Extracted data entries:

◆ ◆ ◆ ◆

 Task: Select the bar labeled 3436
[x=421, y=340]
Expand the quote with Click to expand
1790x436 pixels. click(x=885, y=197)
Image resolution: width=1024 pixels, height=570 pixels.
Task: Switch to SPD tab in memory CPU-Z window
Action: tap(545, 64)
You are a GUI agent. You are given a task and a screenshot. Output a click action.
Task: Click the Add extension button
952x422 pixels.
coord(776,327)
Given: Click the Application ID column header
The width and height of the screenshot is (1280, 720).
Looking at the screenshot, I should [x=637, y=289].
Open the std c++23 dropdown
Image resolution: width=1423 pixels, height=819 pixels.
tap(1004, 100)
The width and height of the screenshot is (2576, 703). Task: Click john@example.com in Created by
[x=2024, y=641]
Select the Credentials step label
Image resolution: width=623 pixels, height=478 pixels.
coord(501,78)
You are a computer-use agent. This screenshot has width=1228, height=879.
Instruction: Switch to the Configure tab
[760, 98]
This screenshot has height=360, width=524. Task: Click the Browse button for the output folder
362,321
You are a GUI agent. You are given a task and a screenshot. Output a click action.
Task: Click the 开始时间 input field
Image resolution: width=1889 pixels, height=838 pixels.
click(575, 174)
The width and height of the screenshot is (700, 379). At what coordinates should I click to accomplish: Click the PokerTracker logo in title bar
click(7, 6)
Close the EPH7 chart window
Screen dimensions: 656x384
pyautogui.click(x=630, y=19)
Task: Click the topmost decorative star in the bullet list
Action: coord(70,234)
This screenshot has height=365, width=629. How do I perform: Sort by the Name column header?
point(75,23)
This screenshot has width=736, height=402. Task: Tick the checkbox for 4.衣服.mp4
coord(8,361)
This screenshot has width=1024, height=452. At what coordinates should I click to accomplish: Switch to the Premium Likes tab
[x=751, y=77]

◆ ◆ ◆ ◆

▶ **What is required**: Lines before the one containing "The width and height of the screenshot is (2576, 703)." are left out. Repeat that line and all lines after it in the records above exactly.

▶ **Task answer**:
The width and height of the screenshot is (2576, 703). Task: Click john@example.com in Created by
[x=2024, y=641]
Select the Credentials step label
Image resolution: width=623 pixels, height=478 pixels.
coord(501,78)
You are a computer-use agent. This screenshot has width=1228, height=879.
Instruction: Switch to the Configure tab
[760, 98]
This screenshot has height=360, width=524. Task: Click the Browse button for the output folder
362,321
You are a GUI agent. You are given a task and a screenshot. Output a click action.
Task: Click the 开始时间 input field
Image resolution: width=1889 pixels, height=838 pixels.
click(575, 174)
The width and height of the screenshot is (700, 379). At what coordinates should I click to accomplish: Click the PokerTracker logo in title bar
click(7, 6)
Close the EPH7 chart window
Screen dimensions: 656x384
pyautogui.click(x=630, y=19)
Task: Click the topmost decorative star in the bullet list
Action: coord(70,234)
This screenshot has height=365, width=629. How do I perform: Sort by the Name column header?
point(75,23)
This screenshot has width=736, height=402. Task: Tick the checkbox for 4.衣服.mp4
coord(8,361)
This screenshot has width=1024, height=452. At what coordinates should I click to accomplish: Switch to the Premium Likes tab
[x=751, y=77]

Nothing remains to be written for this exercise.